Rédigez la suite du texte sur les pesticides dans le sol, en commençant juste après sa dernière question sur la préparation des sols à l’avenir.

═══ EXTRAIT DU TEXTE

Quel rôle jouent les pesticides?

Nous savons encore peu de choses sur la manière dont les pesticides agissent sur les organismes du sol, car ils sont difficiles à mesurer dans le sol. Certaines structures organiques et les produits phytosanitaires se ressemblent beaucoup. Pour les mesurer, il faut donc d’abord trouver un moyen de les extraire du sol. Pour cela, il faut savoir clairement ce que l’on cherche. Agroscope a développé il y a quelques années seulement une méthode d’analyse pour les pesticides et observe maintenant la situation dans le NABO. En ce qui concerne les pesticides, l’argumentation actuelle se base surtout sur la protection des eaux souterraines, étant donné qu’il y a moins de matière organique dans l’eau et que les mesures sont plus simples. Mais si les pesticides sont nocifs dans l’eau et pour les insectes, on peut supposer qu’ils sont également nocifs dans le sol.

À quoi les sols doivent-ils être préparés à l’avenir?

══════
═══ DOCUMENTS DE RÉFÉRENCE

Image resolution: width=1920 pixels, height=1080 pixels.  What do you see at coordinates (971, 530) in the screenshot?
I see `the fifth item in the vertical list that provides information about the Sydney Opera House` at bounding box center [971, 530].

══════

RÉPONSE CI-DESSOUS:
Dans le cadre du changement climatique, la Suisse devrait connaître des étés plus secs.  Des adaptations dans les pratiques culturales – comme l’agriculture régénérative, la couverture permanente des sols et l’agroforesterie – sont des moyens d’augmenter la résilience des sols face à la sécheresse. Lorsque le temps se réchauffe, il faut une gestion active de l’humus et une «alimentation» ciblée du sol en carbone. Pour maintenir la teneur en carbone, il faut donc une gestion active de l’humus et une «alimentation» ciblée du sol en carbone. La gestion de l’eau devient aussi un sujet brûlant. L’irrigation devient importante en période de sécheresse, et en période de précipitations abondantes et intenses, une couverture végétale permanente.  Selon l’exposition, la situation et le degré de compactage du sol, le risque d’érosion ou d’inondation augmente également.

Si le sol et ses habitants pouvaient parler, quel type d’agriculture souhaiteraient-ils?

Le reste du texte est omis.